Microinsurance in the News

In recent months, the drive to support greater access to agricultural microinsurance has formed a major component of RESULTS’ work on microfinance. Microinsurance, which helps farmers and poor people protect themselves against shocks such as drought or other natural disasters, is a significant innovation in microfinance and one which RESULTS are keen to promote as a means for alleviating poverty.

By kbomer (World66 - Somaliland Photo Gallery) [CC-BY-SA-1.0 (www.creativecommons.org/licenses/by-sa/1.0)], via Wikimedia Commons

Cattle Farming near Gabiley, Somaliland

In the last couple of weeks, two pieces have appeared in mainstream media about microinsurance for farmers. First, American news network CNN ran a story on the topic of livestock insurance in Northern Kenya. The piece illustrated how local farmers were making use of innovative microinsurance products to help themselves recover following last year’s drought, during which many of them lost most of their livestock. This initiative is typical of many microinsurance schemes, which see small-scale farmers paying a percentage of the value of their herds as a premium in order to insure themselves against loss due to environmental disasters or other unforseen circumstances.

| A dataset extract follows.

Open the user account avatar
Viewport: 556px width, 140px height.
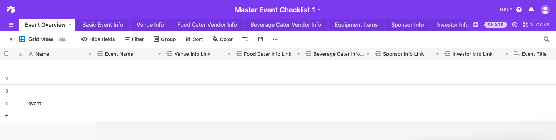coord(545,10)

This might seem like a fairly standard insurance product to many people in developed countries, but the innovative part of the scheme is that the insurers make use of satellite imagery and other technologies to see where drought has hit hardest, and to compensate insured farmers in the affected areas. The insurance is offered by Kenyan microfinance institution Equity Bank, with the support of the International Livestock Research Institute and international donors including the UK.

In the last few days, the Guardian newspaper also published an article about microinsurance, discussing the growth of microinsurance in developing countries and how mainstream global insurers are increasingly seeing microinsurance as an idea that can both generate profits and relieve poverty. The article cited a recent report by the International Labour Organisation on the rapid growth of microinsurance, the pace of which is illustrated by the fact that the number of people served by microinsurance globally has multiplied almost sevenfold over the last five years.

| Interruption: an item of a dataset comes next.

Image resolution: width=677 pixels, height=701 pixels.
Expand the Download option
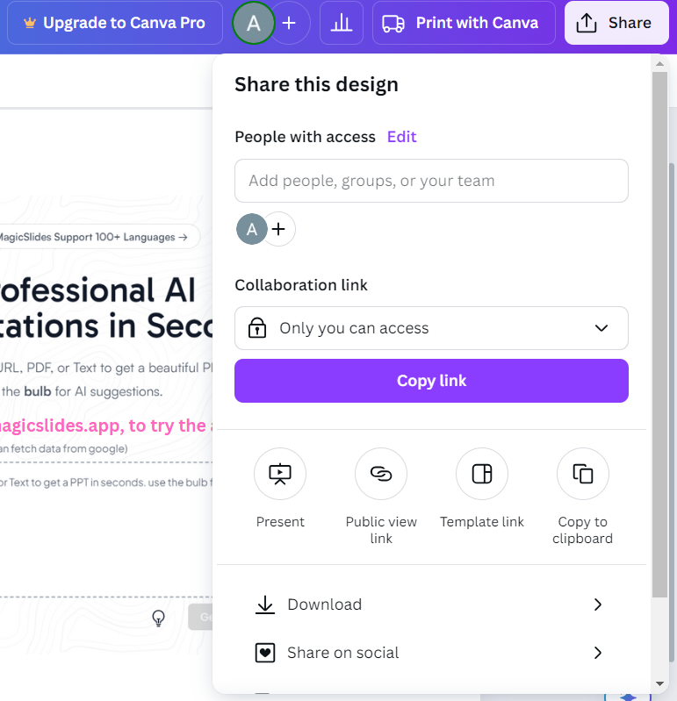tap(431, 604)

The article also reported on the recent successes of one Kenyan microinsurance provider, Kilimo Salama, who won the Financial Times / International Finance Corporation 2012 Award for Technological Innovation in Sustainable Finance for their use of mobile phone banking infrastructure to make insurance payouts.  Of note, however, was the acknowledgement in the article that many parts of the world, particularly in Africa, remain underserved by microinsurance providers.

This brings us to some of the difficulties experienced in expanding access to microinsurance, which were touched upon in both articles. Several experts explained the difficulties they had experienced in encouraging rural farmers to buy insurance products when the idea of insurance itself was unfamiliar to them. Also mentioned was the need for insurance schemes to reach large scale quickly in order to be financially sustainable, another factor that has inhibited the growth of microinsurance thus far.

What was clear from both articles,  however, as well as from RESULTS’ previous work on this topic, is that microinsurance is a valuable tool in helping rural people escape from extreme poverty, especially when combined with other forms of microfinance and other services. As Chaliss McDonough of the World Food Programme told CNN, “Insurance by itself isn’t a magic bullet, it has to be combined with other forms of risk management including access to credit, savings and other things that help the community themselves become more resiliant and more able to withstand a shock like a drought.” And as climate change increasingly becomes a reality for the developing world’s farmers, microinsurance will have an ever greater role to play as a means of protecting poor people’s livelihoods against economic and environmental shocks.